Given exercise: Pick up the passage on markets, politics, and economic boycotts after its last sentence and continue it.

As you well know what we have here is a correlation of events and as any researcher knows full well correlation does not prove causality.

As for myself I was merely posing the question in an effort to try to find out what other people with a fair amount of professional expertise in regard to markets and credit ratings might think about this.

I realize that in an ideal world markets are supposed to operate independent of politics.

However, we are in a crisis situation to a large extent IMHO precisely because markets to a large extent have now become captive to the politics of the moment.

One the world stage this began many years ago with the use of the economic boycott.

US politicians have consistently cut off American businesses from many key markets all around the world in their pursuit of political and military type goals that can never be achieved by such means.

All that these short sighted politicians have done is to further increase the isolation of the US and give a real advantage to those nation who prefer to ignore such boycotts.

The economic boycott movement ratcheted up and moved into another dimension with the politicians in Washington creating laws to enforce secondary boycotts on those nations and businesses outside US territorial jurisdiction who were ignoring the initial boycott attempt.

Information supplied:
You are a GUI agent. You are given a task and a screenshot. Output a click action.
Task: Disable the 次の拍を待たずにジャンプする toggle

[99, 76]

Answer to this exercise:
So sooner rather than later Washington had cut itself off from the world and as the American economy began to wither on the vine as is presently the case, it had only a military option at its disposal which in a lot of ways it can not really exercise because even this has severe persistent limitations.

So my feeling is indeed that the politics of the moment have so invaded markets that it is totally pointless to speak about any kind of a free and functioning market system.

What we are witnessing IMHO is a persistent and growing market failure that will soon replace the so-called "Great Depression" of the 1930's.

The politicians are responsible for this to a very large extent and so should be held accountable.

I see no such effort to hold them accountable for their mis-leadership and that is what really scares me more than anything about the present moment in our history.

People have a convenient way of forgetting the lessons of history which is why they have to be repeated until learning takes place.

It was the politicians of the 1930's with their short sighted self serving solutions that created the right conditions for WWII.

One again returning to the science of learning and behavior I make mention to one of its fundamental theorems that states: "The harsher the punishment the faster the learning."

Thank you David for your interest in my thoughts on this subject.

I apologize for my slow response to your posting and am looking forward to being able to read the results of your proposed poll on this subject.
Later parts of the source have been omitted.